Output exactly the lines below, starting with the line that has "[Whatsapp RTP] (153, 2542)" and going on through the line that has "Marie claude bourbonnais costume (178, 1743)", both included, and no other lines.

» SUPPLIED DATA
★ ★ ★

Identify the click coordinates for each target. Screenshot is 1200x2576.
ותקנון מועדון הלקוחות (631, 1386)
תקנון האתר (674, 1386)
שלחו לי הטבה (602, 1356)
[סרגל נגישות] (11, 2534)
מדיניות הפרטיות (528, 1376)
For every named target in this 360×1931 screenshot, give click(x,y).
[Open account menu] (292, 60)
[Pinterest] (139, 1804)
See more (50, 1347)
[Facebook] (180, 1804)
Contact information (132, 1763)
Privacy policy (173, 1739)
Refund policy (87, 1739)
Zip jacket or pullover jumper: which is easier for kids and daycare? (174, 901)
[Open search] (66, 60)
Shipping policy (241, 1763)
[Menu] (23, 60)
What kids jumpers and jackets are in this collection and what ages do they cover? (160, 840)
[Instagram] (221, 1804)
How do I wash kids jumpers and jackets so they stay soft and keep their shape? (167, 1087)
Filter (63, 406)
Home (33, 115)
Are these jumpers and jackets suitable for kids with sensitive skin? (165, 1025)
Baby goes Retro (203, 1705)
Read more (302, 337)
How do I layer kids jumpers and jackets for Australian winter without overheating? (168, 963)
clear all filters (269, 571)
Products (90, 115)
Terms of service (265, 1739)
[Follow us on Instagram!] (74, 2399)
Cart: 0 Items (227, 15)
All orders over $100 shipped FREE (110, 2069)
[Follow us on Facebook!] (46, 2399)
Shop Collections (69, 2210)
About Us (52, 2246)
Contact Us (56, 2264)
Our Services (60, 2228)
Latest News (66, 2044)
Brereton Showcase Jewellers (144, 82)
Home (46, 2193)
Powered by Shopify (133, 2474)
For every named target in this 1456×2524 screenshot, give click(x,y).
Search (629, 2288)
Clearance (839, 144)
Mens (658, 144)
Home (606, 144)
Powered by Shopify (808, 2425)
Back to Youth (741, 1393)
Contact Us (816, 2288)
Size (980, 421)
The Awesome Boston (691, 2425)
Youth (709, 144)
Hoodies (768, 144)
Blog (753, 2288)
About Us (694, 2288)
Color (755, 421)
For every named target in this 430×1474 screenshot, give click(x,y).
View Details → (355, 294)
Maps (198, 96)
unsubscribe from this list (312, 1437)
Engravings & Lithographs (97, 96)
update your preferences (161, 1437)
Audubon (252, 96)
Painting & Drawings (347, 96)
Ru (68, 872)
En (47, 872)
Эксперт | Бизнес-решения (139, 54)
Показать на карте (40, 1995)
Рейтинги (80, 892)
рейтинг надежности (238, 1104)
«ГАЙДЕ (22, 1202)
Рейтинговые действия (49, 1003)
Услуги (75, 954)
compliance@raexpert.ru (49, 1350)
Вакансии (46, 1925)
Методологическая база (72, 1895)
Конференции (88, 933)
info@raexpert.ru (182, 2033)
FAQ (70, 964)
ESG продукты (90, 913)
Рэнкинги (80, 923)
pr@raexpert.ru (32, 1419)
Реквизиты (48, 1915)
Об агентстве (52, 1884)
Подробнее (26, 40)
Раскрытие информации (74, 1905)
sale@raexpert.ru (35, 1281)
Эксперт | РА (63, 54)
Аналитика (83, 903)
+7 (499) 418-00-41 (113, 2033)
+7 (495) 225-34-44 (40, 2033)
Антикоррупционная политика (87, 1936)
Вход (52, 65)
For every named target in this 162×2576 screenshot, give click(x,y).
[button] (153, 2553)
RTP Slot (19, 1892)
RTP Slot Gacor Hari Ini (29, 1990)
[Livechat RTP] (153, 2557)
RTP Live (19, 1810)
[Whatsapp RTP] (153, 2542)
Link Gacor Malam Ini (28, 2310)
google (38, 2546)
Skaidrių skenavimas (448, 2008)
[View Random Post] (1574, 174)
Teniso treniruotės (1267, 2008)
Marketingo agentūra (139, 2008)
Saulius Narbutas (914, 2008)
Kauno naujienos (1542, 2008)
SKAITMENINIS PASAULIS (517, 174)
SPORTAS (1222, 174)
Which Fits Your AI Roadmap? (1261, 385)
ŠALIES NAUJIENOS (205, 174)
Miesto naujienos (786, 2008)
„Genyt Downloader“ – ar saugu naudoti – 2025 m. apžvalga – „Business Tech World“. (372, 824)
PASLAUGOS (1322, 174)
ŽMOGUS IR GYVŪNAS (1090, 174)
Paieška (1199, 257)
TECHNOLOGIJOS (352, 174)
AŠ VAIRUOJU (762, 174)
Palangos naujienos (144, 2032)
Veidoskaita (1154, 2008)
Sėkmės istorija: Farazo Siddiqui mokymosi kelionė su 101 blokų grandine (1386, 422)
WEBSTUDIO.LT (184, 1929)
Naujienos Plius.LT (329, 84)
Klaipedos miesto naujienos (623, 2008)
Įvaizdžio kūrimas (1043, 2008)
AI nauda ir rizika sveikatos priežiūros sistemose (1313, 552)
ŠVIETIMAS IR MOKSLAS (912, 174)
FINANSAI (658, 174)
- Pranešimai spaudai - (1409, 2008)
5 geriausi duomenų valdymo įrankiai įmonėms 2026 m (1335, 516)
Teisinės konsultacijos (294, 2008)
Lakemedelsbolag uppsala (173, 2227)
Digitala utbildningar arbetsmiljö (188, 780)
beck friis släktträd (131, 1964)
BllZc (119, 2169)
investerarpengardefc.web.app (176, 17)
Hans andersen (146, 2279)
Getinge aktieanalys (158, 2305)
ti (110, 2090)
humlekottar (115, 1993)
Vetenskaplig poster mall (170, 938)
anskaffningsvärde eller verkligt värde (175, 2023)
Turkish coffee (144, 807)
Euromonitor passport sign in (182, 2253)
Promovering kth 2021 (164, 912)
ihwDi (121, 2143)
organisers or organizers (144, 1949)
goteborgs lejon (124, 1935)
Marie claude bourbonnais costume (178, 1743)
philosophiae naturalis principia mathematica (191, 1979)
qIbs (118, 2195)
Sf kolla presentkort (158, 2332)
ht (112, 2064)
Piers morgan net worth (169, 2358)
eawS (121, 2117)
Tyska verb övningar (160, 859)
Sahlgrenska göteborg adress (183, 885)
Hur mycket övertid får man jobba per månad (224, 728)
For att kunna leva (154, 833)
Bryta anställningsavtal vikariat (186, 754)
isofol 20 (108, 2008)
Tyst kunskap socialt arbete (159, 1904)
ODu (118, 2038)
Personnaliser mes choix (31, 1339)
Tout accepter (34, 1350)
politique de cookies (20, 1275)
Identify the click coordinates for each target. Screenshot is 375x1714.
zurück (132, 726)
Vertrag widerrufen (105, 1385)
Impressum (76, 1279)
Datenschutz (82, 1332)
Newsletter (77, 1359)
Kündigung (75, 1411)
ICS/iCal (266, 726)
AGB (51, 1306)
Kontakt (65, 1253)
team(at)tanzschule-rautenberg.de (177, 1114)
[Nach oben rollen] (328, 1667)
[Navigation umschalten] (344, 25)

★ ★ ★

» SOLUTION FOR THIS PROBLEM
[Whatsapp RTP] (153, 2542)
Link Gacor Malam Ini (28, 2310)
google (38, 2546)
Skaidrių skenavimas (448, 2008)
[View Random Post] (1574, 174)
Teniso treniruotės (1267, 2008)
Marketingo agentūra (139, 2008)
Saulius Narbutas (914, 2008)
Kauno naujienos (1542, 2008)
SKAITMENINIS PASAULIS (517, 174)
SPORTAS (1222, 174)
Which Fits Your AI Roadmap? (1261, 385)
ŠALIES NAUJIENOS (205, 174)
Miesto naujienos (786, 2008)
„Genyt Downloader“ – ar saugu naudoti – 2025 m. apžvalga – „Business Tech World“. (372, 824)
PASLAUGOS (1322, 174)
ŽMOGUS IR GYVŪNAS (1090, 174)
Paieška (1199, 257)
TECHNOLOGIJOS (352, 174)
AŠ VAIRUOJU (762, 174)
Palangos naujienos (144, 2032)
Veidoskaita (1154, 2008)
Sėkmės istorija: Farazo Siddiqui mokymosi kelionė su 101 blokų grandine (1386, 422)
WEBSTUDIO.LT (184, 1929)
Naujienos Plius.LT (329, 84)
Klaipedos miesto naujienos (623, 2008)
Įvaizdžio kūrimas (1043, 2008)
AI nauda ir rizika sveikatos priežiūros sistemose (1313, 552)
ŠVIETIMAS IR MOKSLAS (912, 174)
FINANSAI (658, 174)
- Pranešimai spaudai - (1409, 2008)
5 geriausi duomenų valdymo įrankiai įmonėms 2026 m (1335, 516)
Teisinės konsultacijos (294, 2008)
Lakemedelsbolag uppsala (173, 2227)
Digitala utbildningar arbetsmiljö (188, 780)
beck friis släktträd (131, 1964)
BllZc (119, 2169)
investerarpengardefc.web.app (176, 17)
Hans andersen (146, 2279)
Getinge aktieanalys (158, 2305)
ti (110, 2090)
humlekottar (115, 1993)
Vetenskaplig poster mall (170, 938)
anskaffningsvärde eller verkligt värde (175, 2023)
Turkish coffee (144, 807)
Euromonitor passport sign in (182, 2253)
Promovering kth 2021 (164, 912)
ihwDi (121, 2143)
organisers or organizers (144, 1949)
goteborgs lejon (124, 1935)
Marie claude bourbonnais costume (178, 1743)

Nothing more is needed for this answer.